Job item ▸ Reproduce verbatim the part of the items that opens with the line containing "has height=1000, width=1600." and runs through the end of the items, with both ends included.

══════════════════════════════

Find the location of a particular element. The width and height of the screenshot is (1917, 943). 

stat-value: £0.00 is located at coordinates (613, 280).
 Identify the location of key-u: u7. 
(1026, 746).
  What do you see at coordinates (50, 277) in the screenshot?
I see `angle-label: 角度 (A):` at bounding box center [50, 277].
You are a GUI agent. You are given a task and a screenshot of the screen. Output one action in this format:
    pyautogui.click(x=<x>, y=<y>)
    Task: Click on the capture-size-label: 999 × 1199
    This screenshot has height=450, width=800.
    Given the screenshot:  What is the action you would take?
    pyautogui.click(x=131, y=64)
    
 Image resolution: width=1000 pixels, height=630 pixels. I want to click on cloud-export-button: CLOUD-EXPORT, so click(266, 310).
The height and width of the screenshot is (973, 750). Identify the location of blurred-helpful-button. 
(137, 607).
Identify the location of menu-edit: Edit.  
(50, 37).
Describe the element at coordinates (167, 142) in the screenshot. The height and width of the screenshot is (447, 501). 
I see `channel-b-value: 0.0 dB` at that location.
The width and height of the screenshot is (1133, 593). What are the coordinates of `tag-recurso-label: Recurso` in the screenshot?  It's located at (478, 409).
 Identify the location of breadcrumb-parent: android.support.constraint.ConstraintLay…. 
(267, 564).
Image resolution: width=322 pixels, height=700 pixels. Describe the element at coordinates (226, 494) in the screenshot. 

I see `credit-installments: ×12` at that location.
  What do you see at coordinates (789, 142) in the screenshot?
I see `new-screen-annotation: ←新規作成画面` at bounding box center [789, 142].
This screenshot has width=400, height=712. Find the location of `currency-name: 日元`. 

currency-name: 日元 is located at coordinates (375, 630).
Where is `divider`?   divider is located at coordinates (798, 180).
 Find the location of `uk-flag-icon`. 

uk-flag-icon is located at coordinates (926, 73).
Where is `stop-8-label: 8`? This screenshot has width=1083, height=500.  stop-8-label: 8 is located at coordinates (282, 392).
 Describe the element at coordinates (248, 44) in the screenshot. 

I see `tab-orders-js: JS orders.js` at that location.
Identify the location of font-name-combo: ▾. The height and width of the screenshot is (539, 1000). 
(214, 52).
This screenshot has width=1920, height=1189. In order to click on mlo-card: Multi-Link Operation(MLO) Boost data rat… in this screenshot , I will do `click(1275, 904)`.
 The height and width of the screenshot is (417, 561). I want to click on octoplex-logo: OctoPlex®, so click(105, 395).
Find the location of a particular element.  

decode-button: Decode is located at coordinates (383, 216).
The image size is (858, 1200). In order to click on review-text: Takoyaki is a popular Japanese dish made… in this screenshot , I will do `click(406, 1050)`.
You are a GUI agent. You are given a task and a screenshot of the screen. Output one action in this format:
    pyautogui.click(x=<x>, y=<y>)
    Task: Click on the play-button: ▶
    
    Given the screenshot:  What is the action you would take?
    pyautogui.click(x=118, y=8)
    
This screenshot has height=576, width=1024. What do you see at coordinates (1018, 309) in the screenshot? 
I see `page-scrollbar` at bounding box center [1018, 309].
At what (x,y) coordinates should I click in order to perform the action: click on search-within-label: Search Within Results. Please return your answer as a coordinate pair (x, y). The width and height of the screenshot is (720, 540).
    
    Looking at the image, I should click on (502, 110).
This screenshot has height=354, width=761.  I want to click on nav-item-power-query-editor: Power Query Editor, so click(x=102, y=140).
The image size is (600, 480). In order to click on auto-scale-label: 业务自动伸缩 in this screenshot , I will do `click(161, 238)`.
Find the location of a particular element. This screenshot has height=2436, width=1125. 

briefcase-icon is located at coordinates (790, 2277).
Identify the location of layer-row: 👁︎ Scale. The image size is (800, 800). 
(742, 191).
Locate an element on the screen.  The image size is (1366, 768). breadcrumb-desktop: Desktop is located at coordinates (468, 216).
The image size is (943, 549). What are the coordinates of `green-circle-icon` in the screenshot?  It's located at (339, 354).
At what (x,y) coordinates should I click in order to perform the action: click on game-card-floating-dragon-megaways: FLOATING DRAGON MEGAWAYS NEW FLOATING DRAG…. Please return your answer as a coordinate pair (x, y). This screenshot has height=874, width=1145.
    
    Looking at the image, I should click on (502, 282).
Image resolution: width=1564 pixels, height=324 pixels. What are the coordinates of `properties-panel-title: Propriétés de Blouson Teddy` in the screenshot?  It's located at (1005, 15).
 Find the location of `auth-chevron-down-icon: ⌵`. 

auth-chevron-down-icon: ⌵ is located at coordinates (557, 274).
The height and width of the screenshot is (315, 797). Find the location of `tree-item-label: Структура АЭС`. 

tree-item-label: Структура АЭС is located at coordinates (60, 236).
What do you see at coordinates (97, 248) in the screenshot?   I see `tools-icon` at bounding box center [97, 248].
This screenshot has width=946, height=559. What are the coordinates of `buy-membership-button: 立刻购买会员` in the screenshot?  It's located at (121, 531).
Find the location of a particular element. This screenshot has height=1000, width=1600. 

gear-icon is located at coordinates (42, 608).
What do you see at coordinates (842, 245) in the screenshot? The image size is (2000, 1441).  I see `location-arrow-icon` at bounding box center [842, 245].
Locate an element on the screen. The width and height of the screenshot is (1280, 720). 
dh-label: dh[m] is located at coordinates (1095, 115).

══════════════════════════════

Output of the task ▸
Find the location of a particular element. This screenshot has height=1000, width=1600. 

gear-icon is located at coordinates (42, 608).
What do you see at coordinates (842, 245) in the screenshot? The image size is (2000, 1441).  I see `location-arrow-icon` at bounding box center [842, 245].
Locate an element on the screen. The width and height of the screenshot is (1280, 720). 
dh-label: dh[m] is located at coordinates (1095, 115).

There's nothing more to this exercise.